Two years after the global food crisis peaked, grain shortages are turning into surpluses that could create their own problems.

Some traders and economists are speculating that if the US and world economies don’t heat up soon, surpluses could turn into price-depressing gluts.
 
While cheap grain is good news for consumers and livestock producers, excessive supplies increase a government’s cost for farm subsidies and tend to ignite trade fights between the big farming powers.
 
This tension is growing partly because many of the farmers in the US Midwest who were plagued by rainy growing seasons in recent years are having few problems so far this year.
 
Storage problems
Farmers in Iowa are preparing their storage bins for what’s shaping up as a record-large crop. And in some northern Texas towns, the unfolding wheat harvest is so big that farmers delivering grain to local elevators in recent weeks have had to wait all day in long lines of trucks. Some elevators are so full that wheat is being stored in cotton warehouses.
 
Grain traders in Chicago expect US farmers to produce record-large corn and soybean crops for the second straight year.
 
Farmers in Brazil and Argentina are wrapping up record-large soybean harvests.
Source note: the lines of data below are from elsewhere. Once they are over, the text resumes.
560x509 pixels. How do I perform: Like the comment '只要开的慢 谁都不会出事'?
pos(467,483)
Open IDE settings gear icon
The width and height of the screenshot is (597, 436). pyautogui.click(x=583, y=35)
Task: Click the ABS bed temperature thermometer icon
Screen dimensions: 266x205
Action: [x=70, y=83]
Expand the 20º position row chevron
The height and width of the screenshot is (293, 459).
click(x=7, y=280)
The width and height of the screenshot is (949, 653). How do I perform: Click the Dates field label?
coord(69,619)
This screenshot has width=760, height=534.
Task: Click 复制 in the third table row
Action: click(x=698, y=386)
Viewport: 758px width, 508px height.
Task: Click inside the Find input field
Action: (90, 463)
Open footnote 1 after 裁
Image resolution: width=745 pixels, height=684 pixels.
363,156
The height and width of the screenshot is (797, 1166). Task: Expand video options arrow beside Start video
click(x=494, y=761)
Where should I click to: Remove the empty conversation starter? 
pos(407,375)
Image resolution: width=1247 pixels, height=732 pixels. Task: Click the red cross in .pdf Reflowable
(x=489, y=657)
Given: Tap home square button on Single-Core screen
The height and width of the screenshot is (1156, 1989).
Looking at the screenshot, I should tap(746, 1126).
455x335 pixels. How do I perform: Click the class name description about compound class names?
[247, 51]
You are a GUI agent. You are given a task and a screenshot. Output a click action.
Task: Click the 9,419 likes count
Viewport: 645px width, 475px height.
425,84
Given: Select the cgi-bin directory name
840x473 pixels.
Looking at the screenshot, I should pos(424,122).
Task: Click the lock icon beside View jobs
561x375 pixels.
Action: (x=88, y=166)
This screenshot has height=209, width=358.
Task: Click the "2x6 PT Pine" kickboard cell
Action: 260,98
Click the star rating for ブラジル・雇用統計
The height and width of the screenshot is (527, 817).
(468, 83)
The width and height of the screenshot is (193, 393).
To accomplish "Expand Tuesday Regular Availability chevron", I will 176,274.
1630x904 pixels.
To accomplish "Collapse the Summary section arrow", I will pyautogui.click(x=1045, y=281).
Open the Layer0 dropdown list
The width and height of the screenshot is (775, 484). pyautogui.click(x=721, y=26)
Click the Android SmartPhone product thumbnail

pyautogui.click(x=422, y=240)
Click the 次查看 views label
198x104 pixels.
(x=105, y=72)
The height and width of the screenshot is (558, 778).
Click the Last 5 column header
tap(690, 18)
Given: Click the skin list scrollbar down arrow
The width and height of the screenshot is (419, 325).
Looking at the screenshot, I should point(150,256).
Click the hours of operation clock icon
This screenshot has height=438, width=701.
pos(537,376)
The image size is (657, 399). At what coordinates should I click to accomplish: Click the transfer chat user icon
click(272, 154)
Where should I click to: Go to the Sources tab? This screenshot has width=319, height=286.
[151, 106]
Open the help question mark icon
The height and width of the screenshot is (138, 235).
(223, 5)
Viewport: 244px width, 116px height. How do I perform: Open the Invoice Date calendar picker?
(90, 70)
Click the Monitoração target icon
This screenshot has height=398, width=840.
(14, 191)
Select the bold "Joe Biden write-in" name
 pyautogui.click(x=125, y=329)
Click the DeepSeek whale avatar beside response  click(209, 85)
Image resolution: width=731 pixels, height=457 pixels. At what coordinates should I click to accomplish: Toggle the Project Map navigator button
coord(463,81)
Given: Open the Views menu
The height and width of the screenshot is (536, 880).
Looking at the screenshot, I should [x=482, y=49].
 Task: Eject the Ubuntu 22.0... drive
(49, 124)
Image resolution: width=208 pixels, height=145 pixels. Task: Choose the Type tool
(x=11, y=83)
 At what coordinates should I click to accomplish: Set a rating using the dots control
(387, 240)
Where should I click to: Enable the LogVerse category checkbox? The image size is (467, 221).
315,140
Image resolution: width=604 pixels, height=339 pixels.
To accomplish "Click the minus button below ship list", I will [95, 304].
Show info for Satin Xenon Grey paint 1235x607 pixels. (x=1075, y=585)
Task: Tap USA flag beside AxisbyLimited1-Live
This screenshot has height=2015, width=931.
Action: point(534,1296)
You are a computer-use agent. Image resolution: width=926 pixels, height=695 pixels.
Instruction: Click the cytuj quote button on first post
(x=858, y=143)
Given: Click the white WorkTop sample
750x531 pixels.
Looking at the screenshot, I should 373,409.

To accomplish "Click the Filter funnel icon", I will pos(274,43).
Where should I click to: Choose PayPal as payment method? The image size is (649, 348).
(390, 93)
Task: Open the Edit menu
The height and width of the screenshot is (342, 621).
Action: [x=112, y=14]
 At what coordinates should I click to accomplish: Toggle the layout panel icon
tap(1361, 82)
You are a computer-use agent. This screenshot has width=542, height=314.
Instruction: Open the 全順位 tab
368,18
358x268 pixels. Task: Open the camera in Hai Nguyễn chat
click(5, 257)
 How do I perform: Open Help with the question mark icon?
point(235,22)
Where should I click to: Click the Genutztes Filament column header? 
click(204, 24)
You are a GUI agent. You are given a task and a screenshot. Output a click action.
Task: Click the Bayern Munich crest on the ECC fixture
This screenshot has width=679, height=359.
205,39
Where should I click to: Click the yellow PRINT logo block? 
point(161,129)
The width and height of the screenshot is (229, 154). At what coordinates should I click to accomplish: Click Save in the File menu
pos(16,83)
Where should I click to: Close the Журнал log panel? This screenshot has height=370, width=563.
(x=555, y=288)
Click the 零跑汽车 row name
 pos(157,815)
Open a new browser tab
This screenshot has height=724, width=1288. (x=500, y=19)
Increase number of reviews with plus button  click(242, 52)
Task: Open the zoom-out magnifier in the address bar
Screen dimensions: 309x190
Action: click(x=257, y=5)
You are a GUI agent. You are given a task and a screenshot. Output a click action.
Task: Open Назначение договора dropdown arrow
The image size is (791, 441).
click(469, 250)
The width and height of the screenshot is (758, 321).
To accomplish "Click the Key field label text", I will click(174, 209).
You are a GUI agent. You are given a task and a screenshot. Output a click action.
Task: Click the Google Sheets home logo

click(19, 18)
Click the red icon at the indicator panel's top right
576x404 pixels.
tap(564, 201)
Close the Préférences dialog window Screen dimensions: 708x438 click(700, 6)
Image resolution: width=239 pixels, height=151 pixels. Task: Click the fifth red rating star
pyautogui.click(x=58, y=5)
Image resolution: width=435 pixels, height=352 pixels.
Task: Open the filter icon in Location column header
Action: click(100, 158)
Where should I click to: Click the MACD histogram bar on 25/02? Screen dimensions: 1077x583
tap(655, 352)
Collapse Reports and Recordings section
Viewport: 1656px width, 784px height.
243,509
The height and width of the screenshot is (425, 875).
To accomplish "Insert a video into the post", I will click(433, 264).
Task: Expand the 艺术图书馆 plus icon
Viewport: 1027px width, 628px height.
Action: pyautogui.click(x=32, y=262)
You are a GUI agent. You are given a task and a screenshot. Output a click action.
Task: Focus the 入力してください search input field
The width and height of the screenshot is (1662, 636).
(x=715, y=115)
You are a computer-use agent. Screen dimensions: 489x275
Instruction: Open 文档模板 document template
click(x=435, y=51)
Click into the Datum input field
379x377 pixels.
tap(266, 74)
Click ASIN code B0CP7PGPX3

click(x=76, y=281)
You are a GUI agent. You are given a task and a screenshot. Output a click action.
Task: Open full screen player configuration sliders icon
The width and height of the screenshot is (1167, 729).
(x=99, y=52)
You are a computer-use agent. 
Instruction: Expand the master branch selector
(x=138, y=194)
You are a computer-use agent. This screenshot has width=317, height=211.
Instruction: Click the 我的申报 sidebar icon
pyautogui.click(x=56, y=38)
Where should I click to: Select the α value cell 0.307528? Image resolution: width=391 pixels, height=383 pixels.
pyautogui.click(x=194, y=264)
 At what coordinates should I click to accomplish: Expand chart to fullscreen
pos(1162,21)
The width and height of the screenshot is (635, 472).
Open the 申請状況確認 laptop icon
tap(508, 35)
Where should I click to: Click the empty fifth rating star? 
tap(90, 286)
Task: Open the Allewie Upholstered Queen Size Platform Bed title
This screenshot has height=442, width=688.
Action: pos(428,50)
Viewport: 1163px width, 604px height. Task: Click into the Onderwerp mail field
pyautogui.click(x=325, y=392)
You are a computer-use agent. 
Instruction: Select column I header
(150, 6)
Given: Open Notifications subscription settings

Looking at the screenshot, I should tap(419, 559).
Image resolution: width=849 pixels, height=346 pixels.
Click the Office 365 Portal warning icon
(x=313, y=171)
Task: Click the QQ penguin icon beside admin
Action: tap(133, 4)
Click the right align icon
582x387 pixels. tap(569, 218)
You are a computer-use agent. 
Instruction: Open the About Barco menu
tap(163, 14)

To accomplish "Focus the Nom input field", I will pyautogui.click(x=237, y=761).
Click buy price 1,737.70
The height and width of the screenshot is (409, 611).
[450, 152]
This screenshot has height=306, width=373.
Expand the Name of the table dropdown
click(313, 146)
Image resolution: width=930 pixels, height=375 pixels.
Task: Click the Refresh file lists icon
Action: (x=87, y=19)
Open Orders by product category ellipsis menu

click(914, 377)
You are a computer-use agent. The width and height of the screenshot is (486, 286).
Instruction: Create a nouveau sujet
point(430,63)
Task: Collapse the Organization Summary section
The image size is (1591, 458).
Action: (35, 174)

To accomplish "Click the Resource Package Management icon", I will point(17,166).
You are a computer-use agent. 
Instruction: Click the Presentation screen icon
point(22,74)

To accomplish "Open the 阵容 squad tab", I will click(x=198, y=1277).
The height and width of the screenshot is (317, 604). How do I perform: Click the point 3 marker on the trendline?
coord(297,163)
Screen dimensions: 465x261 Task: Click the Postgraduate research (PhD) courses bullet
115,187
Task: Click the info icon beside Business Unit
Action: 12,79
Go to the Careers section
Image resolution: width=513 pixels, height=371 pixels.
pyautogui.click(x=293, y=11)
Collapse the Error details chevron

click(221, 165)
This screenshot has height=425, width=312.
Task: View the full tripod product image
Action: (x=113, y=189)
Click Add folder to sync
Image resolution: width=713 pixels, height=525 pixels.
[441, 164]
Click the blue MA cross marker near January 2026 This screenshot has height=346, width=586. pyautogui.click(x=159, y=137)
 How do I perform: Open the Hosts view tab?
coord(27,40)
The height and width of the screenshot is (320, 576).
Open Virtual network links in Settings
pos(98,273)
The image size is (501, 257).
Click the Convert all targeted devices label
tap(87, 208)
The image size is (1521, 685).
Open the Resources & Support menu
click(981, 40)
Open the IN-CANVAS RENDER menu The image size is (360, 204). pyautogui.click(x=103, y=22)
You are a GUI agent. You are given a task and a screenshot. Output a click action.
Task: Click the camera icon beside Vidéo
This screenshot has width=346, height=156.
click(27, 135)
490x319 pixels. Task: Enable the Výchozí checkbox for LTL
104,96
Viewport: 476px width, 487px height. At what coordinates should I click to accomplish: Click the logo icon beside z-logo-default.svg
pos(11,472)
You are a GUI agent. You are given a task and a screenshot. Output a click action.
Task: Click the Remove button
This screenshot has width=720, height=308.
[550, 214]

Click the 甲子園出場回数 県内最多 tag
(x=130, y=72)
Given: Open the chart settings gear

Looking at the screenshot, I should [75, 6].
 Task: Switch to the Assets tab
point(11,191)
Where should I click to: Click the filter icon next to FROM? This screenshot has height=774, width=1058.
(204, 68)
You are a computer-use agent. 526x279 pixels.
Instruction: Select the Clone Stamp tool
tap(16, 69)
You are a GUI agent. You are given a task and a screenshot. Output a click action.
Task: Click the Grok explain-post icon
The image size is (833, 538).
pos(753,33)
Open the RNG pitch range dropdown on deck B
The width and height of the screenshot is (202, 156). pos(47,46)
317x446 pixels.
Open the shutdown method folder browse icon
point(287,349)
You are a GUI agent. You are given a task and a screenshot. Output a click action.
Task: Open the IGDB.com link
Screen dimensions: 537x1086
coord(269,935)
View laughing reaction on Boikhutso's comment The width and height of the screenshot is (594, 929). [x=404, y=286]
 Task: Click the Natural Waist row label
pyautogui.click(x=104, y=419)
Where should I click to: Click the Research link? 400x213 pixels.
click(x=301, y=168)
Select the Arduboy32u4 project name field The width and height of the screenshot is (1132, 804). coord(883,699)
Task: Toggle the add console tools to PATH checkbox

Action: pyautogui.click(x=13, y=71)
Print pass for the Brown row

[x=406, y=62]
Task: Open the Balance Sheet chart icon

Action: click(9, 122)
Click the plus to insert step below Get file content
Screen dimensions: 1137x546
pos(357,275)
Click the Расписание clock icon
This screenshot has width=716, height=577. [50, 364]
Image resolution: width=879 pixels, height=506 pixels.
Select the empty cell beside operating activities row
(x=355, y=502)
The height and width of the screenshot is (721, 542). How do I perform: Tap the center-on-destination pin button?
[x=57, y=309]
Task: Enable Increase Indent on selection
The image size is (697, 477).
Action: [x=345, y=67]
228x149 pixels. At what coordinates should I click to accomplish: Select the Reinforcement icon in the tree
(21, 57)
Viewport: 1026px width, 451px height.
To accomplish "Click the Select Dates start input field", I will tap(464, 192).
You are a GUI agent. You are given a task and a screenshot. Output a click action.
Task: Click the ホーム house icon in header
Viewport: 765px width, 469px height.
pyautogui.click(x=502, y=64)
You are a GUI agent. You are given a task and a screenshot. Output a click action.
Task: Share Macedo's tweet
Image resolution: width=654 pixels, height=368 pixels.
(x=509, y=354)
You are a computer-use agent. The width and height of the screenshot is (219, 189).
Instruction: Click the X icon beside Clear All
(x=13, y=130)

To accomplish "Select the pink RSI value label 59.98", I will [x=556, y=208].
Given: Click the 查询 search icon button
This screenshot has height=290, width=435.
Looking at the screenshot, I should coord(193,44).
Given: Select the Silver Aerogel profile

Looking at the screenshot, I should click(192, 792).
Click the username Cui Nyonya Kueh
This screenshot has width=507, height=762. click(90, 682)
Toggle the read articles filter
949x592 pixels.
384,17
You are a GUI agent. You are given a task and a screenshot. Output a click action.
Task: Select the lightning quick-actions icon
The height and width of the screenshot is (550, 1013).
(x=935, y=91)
Asian farmers are poised to produce a huge rice crop.
 
According to forecasts by the United Nations’ Food and Agriculture Organization, this year’s global cereal reserves — the buffer against shortages — will probably be 24% bigger than just two years ago, and the largest in eight years.
 
Two scenarios
With world grain production this year expected to exceed demand for a third consecutive year, many grain traders and farm economists are beginning to debate the prospects for two starkly different outlooks.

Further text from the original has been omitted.